The lines from the one containing "Task: Click the" through the last one in the data: please copy those exactly, and only those, without the pictures.

Materials provided:
::::

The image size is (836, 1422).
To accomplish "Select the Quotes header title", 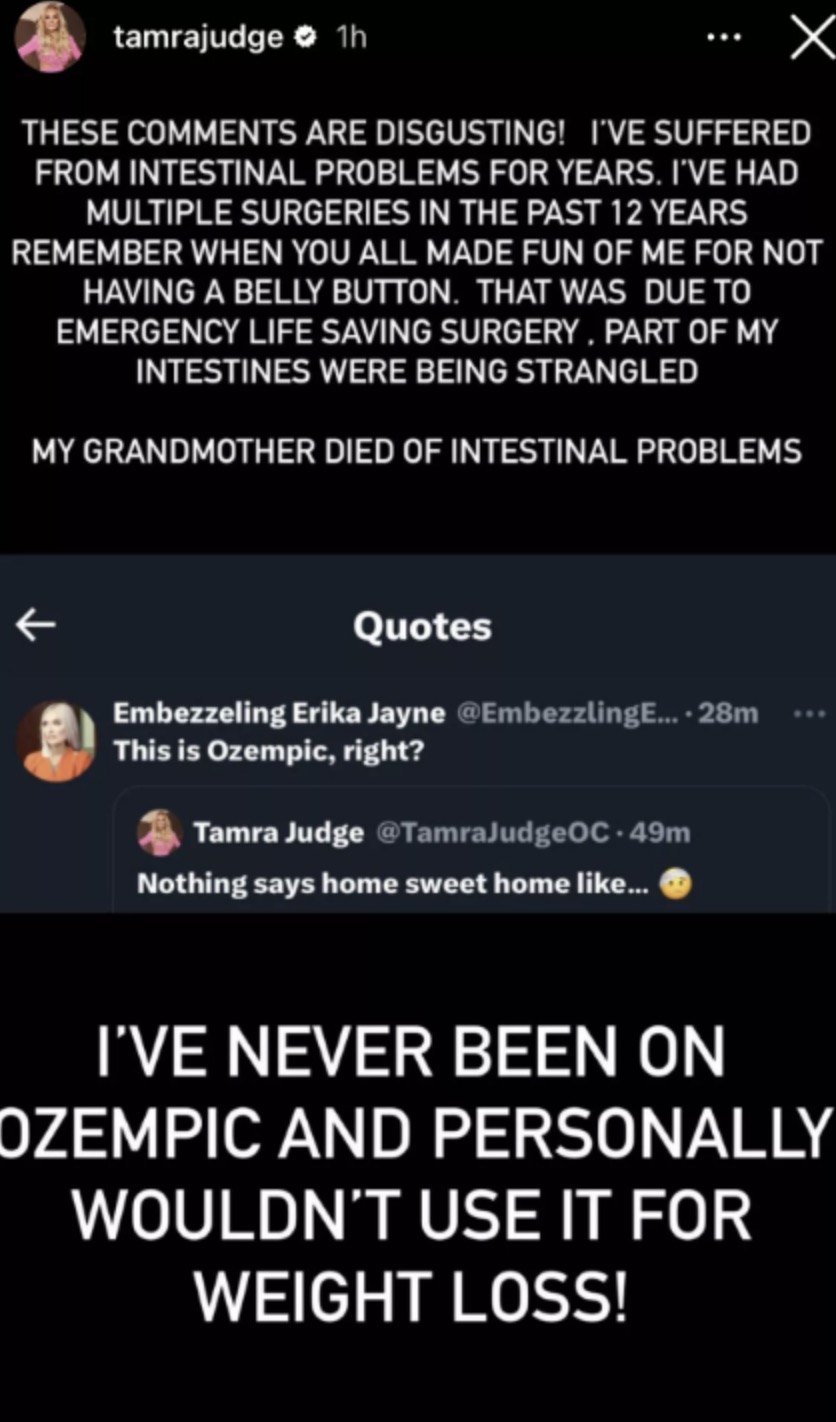I will pyautogui.click(x=422, y=626).
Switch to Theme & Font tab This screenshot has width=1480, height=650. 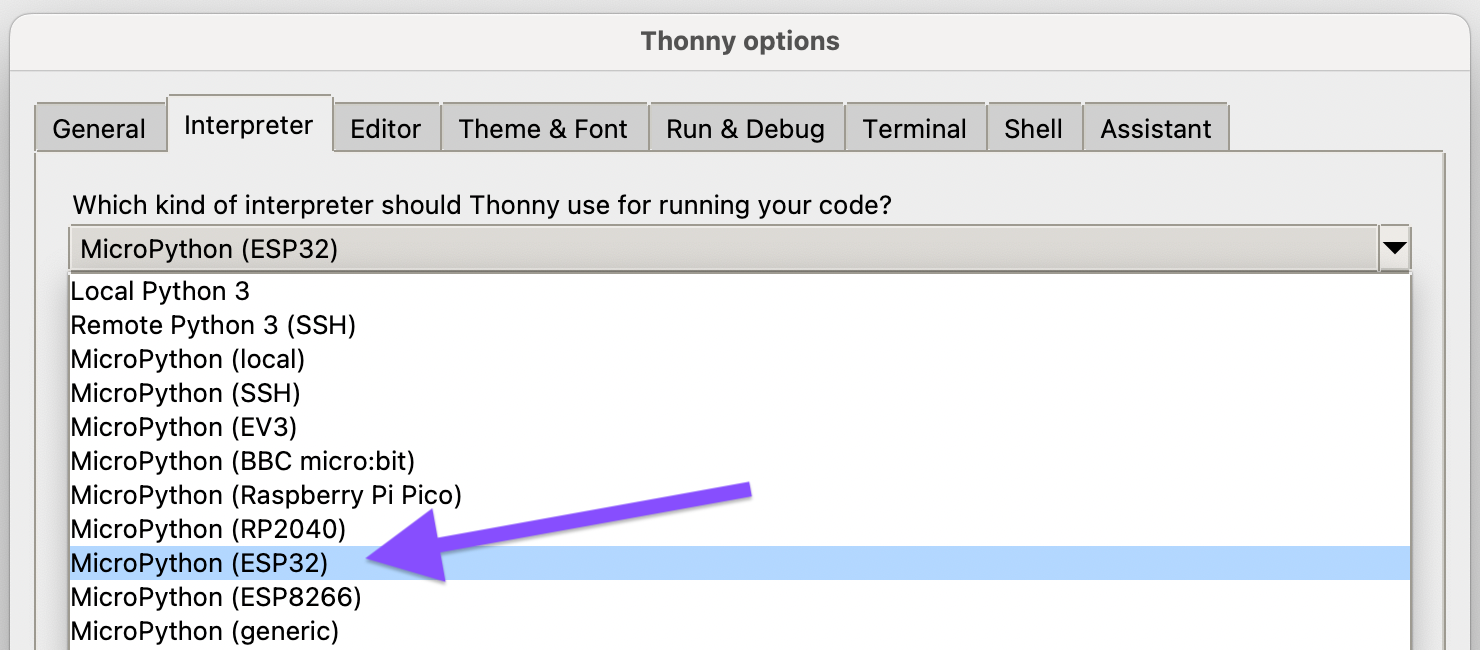tap(543, 129)
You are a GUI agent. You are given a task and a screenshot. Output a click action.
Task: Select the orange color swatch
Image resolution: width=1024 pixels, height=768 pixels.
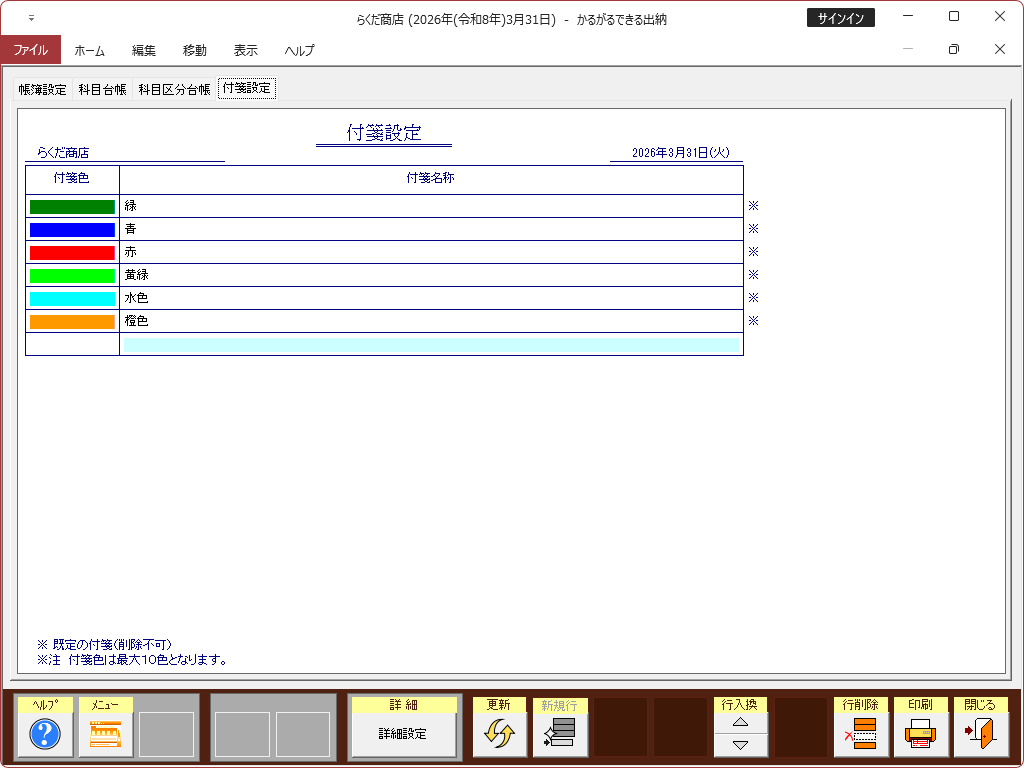click(x=72, y=321)
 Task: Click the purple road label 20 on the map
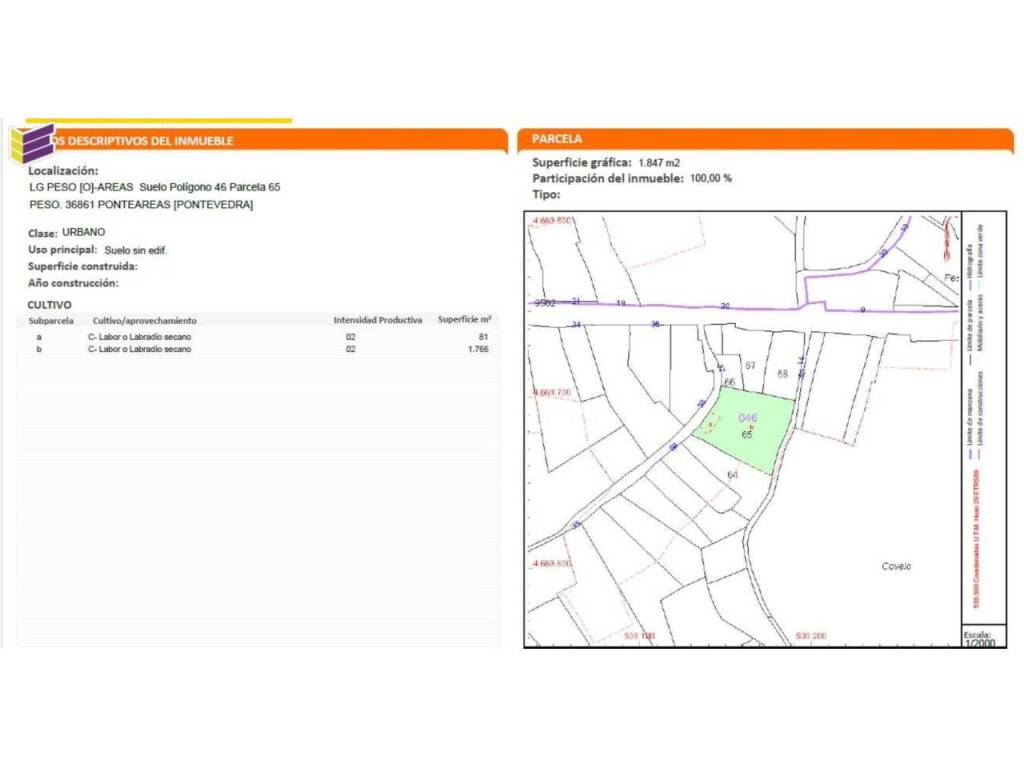(725, 306)

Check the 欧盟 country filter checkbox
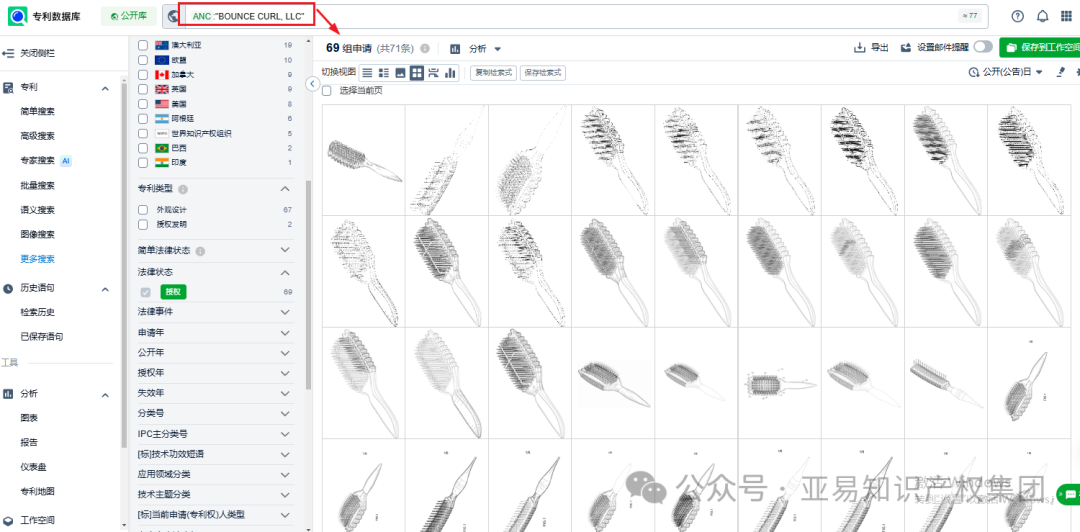tap(144, 60)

::::

Expected answer:
 Task: Click the purple road label 20 on the map
(725, 306)

Check the 欧盟 country filter checkbox
tap(144, 60)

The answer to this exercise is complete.